LIST OF TASKS:
a. In the article on Kemi Badenoch's childhood, take the part that opens with the words "Sent to the" and closes with "a single room.", and write it out again with "machetes" switched to "sickles".
b. According to the article on Kemi Badenoch's childhood, how old was she when she was sent to the Federal Government Girls' College in Sagamu?
c. Carry on the article about Kemi Badenoch's childhood in Nigeria, picking up right after its last sentence.

“Boarding School in Nigeria Was Like Being in Prison,” Says Kemi Badenoch in Candid Reflection on Childhood Struggles
Conservative Party leader Kemi Badenoch has opened up about her early life in Nigeria, sharing raw memories of hardship, family, and identity during a recent interview. Speaking from Westminster, Badenoch reflected on her formative years growing up above her father’s medical clinic in Lagos and the difficult time she spent at a federal boarding school in Sagamu — an experience she likened to being in prison.
Sent to the Federal Government Girls’ College in Sagamu at just 11 years old, Badenoch recalled grim conditions: no running water, students forced to fetch buckets of it themselves, and the manual labor of cutting grass with machetes due to a lack of lawnmowers. Dormitories were overcrowded, she said, with 300 girls crammed into buildings and up to 30 sharing a single room.
She spoke of a diet so poor that she lost a significant amount of weight, often trading her meals for books to avoid eating foods she disliked, particularly fish. Despite the challenges, Badenoch credited these early struggles with shaping her resilience and political worldview.

STUDY MATERIAL:
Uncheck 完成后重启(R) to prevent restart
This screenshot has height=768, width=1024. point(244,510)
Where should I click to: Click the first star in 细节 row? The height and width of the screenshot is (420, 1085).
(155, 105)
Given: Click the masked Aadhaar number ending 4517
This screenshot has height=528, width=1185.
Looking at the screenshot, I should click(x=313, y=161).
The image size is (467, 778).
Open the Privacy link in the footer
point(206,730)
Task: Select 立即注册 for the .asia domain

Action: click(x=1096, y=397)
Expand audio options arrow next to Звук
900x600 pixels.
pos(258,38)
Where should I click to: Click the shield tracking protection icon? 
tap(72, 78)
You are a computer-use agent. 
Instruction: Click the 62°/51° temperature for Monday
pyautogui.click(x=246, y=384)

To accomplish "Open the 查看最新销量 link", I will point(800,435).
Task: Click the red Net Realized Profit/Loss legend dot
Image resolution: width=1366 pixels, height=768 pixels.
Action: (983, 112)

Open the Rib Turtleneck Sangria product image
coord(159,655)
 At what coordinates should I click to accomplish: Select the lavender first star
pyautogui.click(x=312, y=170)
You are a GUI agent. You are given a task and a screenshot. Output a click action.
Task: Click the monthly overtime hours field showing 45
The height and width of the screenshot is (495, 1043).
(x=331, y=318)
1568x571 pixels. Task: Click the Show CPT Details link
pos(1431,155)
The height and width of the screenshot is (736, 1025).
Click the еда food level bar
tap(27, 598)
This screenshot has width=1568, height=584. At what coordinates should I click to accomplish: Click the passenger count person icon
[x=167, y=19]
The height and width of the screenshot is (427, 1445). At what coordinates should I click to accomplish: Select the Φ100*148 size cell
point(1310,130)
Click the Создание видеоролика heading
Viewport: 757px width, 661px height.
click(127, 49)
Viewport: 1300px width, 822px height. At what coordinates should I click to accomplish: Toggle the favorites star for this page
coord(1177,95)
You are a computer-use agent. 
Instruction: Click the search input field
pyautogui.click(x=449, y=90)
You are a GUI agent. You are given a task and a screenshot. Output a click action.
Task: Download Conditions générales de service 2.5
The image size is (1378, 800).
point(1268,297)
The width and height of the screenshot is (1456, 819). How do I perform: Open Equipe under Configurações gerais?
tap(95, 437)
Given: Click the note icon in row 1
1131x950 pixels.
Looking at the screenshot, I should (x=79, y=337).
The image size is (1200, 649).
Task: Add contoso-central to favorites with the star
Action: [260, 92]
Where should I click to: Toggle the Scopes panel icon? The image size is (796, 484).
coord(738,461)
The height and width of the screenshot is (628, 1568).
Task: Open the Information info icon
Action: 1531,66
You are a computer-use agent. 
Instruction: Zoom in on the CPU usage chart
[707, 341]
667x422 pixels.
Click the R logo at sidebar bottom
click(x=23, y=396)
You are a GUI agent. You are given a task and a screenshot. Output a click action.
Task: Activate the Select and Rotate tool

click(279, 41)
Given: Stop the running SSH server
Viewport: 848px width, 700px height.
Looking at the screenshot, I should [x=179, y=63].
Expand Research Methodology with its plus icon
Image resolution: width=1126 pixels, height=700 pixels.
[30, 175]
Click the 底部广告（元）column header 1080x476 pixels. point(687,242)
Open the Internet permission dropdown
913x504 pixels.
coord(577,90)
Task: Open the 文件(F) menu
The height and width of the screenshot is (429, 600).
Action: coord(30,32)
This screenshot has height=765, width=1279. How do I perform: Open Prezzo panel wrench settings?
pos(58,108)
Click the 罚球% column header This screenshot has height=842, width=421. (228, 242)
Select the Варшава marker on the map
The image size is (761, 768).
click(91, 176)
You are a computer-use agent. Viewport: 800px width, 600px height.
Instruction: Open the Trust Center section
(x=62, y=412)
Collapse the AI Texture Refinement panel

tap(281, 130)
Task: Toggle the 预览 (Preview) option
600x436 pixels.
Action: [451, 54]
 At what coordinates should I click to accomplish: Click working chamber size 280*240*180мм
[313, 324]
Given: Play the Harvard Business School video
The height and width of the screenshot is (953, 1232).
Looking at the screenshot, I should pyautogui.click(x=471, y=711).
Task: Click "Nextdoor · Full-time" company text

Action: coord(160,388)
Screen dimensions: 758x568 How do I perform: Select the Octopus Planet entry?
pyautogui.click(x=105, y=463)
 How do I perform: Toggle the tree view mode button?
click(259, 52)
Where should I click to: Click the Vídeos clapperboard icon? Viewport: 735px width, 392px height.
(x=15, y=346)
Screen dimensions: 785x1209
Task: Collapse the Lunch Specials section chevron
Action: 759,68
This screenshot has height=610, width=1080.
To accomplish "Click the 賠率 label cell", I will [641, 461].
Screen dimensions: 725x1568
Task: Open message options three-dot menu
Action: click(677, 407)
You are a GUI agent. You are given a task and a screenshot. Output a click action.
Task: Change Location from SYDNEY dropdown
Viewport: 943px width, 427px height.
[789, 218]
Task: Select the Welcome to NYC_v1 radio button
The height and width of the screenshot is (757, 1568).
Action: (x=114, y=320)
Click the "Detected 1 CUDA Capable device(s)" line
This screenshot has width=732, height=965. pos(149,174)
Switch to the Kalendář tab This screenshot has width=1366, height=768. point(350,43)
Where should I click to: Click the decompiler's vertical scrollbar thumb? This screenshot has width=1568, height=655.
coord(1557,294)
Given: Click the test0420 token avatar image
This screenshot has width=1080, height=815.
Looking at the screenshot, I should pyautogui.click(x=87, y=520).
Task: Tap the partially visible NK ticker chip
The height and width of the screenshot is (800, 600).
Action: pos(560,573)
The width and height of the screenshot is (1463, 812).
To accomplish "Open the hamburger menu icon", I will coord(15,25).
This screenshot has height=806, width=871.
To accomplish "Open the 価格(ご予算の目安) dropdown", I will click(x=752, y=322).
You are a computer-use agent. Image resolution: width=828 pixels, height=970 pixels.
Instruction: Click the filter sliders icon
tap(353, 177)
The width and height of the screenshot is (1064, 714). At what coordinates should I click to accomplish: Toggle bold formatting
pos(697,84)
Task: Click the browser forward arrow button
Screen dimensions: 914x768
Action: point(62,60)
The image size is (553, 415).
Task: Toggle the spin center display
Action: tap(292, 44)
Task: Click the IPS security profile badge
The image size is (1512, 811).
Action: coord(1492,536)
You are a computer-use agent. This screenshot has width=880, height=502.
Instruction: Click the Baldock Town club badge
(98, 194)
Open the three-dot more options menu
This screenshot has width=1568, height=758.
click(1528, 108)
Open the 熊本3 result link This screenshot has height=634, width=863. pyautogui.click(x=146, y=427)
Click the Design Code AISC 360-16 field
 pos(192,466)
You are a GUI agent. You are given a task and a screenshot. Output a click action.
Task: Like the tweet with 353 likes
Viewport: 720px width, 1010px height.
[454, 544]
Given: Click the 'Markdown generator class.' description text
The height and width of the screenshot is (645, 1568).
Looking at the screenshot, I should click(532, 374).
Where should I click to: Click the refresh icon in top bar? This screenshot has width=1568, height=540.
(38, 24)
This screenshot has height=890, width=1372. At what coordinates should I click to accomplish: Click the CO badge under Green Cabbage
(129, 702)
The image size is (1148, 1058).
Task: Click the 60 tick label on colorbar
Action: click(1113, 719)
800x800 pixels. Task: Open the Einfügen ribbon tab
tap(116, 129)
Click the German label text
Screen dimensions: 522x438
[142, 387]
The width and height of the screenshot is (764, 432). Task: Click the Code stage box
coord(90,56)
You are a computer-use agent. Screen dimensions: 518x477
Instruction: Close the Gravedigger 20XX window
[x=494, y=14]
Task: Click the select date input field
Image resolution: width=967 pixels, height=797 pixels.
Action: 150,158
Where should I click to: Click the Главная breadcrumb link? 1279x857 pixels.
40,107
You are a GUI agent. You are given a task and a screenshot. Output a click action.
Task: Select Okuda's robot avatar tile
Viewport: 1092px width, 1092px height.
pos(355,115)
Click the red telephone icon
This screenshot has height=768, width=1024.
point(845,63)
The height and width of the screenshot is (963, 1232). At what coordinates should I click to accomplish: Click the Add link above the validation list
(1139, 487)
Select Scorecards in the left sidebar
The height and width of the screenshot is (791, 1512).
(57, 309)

RESULTS IN ORDER:
a.
Sent to the Federal Government Girls’ College in Sagamu at just 11 years old, Badenoch recalled grim conditions: no running water, students forced to fetch buckets of it themselves, and the manual labor of cutting grass with sickles due to a lack of lawnmowers. Dormitories were overcrowded, she said, with 300 girls crammed into buildings and up to 30 sharing a single room.

b. She was 11 years old.

c.
The interview also delved into her unique cross-continental upbringing. Born in Wimbledon in 1980 — the result of fertility treatments sought by her Nigerian parents — Badenoch was raised in Nigeria before spending later years in the United States and the UK. Her mother, Professor Feyi Adegoke, remains a university physiology lecturer at 75. Her father, a doctor who served Nigeria’s oil companies during the country’s economic boom, passed away three years ago.
Badenoch shared fond memories of her fourth birthday in 1984, marked by a Barbie cake in their Lagos apartment above the clinic. She described the joy of receiving a rare brown Barbie with a dress made of cake — a cherished gift that made a lasting impression.
Recounting her parents’ early life, Badenoch painted a picture of a vibrant 1970s Nigeria influenced by British education and pop culture. Her parents, who met in medical school, enjoyed a lifestyle shaped by oil wealth, travelling annually to London, shopping at Harrods, and embracing disco and Western music.
Badenoch also spoke candidly about her mother’s struggle with endometriosis — a condition dismissed at the time by doctors in Nigeria as something “only Europeans get.” It was a UK-based surgeon in Wimbledon, Mr. Roberts, who ultimately helped her mother conceive after years of uncertainty. “He facilitated it,” Badenoch said. “Without him, I wouldn’t have been born.”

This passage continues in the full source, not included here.